CONSIGNE ÉCRITE A: Restituez sans aucune modification les lignes des enregistrements, depuis celle qui contient "The image size is (1032, 800)." jusqu'à celle qui contient "Action: pos(39,280)", ces deux lignes incluses.

EXTRAIT SOURCE:
En Israël, le rabbinat orthodoxe   règne en maître sur toutes les affaires religieuses du pays et sur un budget de fonds publics colossal. Les institutions qui ne relèvent pas de son idéologie sont systématiquement censurées et doivent se financer par des fonds privés. Par exemple, un rabbin   orthodoxe   d’une localité reçoit son salaire de fonds publics, un rabbin   non orthodoxe   recevra son salaire de fonds privés ; quels que soient le caractère et les opinions religieuses de la population de cette localité. Le rabbinat orthodoxe   interdit l’usage des Mikvaot, (bains rituels) par les courants non orthodoxes   afin de les empêcher de fonctionner normalement. Le problème est que ces Mikvaot, qui coûtent très cher, sont tous construits et entretenus avec des fonds publics. Il en est de même pour les cimetières où il est très difficile pour un rabbin   non orthodoxe   de pouvoir officier. Les courants non orthodoxes  , voire même orthodoxes   modernes mais déjà sur la sellette du rabbinat, comme c’est le cas du célèbre rabbin   David Hartman, doivent se battre bec et ongle pour trouver les moyens de leur existence. Toute personne quelque peu attachée à l’esprit public ne peut trouver cela que scandaleux. Une des raisons pour lesquelles les partis politiques orthodoxes   sont fermement opposés au vote d’une constitution en Israël, c’est que cette constitution mettrait fin à leur monopole. En Israël, le monopole religieux orthodoxe   est une véritable honte pour la démocratie israélienne. Le système est corrompu, coûteux, inefficace et surtout en décalage avec le reste de la société et les aspirations des Israéliens à vivre dans un État moderne au plein sens du terme et dans une véritable démocratie.

SECTION DES DONNÉES:
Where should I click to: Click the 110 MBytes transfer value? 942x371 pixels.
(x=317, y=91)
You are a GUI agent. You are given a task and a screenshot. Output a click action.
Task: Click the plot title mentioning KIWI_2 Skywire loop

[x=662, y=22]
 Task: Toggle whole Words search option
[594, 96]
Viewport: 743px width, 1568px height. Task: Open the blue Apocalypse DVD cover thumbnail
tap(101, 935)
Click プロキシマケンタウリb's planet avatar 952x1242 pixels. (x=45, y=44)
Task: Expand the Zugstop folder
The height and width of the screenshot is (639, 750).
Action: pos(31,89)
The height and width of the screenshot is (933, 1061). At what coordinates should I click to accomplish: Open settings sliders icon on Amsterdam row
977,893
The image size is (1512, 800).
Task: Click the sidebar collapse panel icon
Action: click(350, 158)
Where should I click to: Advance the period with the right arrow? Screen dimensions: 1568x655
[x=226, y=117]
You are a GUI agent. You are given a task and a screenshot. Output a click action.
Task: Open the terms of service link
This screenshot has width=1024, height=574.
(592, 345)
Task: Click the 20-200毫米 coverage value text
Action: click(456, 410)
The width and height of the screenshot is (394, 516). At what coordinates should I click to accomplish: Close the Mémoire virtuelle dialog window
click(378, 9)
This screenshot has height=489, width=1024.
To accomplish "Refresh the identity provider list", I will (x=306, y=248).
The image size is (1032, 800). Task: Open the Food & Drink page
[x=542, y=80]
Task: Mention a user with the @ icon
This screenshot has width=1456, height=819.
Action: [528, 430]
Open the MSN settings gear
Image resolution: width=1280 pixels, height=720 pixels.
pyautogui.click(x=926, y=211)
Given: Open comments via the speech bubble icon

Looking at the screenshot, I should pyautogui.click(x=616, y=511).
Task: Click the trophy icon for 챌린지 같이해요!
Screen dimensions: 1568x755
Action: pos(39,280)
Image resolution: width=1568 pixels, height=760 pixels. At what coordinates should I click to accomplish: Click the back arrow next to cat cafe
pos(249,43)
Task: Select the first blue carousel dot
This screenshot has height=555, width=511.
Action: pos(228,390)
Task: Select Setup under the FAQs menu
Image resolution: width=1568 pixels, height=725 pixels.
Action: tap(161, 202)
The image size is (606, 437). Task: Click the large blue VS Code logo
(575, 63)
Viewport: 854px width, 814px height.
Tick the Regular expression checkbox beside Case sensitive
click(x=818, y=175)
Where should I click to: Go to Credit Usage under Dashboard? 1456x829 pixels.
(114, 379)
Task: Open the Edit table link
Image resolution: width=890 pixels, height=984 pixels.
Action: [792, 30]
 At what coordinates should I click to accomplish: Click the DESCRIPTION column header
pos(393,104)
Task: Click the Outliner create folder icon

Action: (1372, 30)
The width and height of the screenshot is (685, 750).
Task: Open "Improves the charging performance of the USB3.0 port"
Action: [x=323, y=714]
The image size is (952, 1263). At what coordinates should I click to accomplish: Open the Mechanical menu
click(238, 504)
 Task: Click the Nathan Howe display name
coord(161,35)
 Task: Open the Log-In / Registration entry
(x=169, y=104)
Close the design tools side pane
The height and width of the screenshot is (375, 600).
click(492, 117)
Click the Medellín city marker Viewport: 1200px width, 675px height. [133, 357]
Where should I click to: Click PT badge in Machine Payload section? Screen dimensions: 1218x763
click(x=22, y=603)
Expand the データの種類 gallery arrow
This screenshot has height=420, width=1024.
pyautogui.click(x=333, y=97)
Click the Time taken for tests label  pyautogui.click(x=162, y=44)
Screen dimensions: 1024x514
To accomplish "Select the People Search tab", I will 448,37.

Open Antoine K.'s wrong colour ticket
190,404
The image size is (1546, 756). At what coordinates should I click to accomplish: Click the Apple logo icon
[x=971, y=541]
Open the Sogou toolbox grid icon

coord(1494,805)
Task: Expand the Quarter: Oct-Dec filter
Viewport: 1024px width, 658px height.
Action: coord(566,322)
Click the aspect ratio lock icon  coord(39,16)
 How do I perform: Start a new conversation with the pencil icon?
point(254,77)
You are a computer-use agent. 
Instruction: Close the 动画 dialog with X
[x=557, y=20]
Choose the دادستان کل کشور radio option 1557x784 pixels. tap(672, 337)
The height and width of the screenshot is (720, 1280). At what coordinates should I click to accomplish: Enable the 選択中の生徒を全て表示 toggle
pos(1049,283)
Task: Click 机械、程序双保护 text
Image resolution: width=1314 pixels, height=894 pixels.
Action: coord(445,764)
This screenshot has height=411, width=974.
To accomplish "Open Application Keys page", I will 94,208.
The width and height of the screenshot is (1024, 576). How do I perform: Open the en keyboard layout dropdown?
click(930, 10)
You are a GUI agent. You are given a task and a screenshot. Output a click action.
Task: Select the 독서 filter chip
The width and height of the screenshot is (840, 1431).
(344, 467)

CONSIGNE ÉCRITE B: Selon l'extrait sur le rabbinat orthodoxe en Israël, d'où provient le salaire d'un rabbin non orthodoxe d'une localité ?

RÉPONSE A:
The image size is (1032, 800). Task: Open the Food & Drink page
[x=542, y=80]
Task: Mention a user with the @ icon
This screenshot has width=1456, height=819.
Action: [528, 430]
Open the MSN settings gear
Image resolution: width=1280 pixels, height=720 pixels.
pyautogui.click(x=926, y=211)
Given: Open comments via the speech bubble icon

Looking at the screenshot, I should pyautogui.click(x=616, y=511).
Task: Click the trophy icon for 챌린지 같이해요!
Screen dimensions: 1568x755
Action: pos(39,280)

RÉPONSE B: De fonds privés.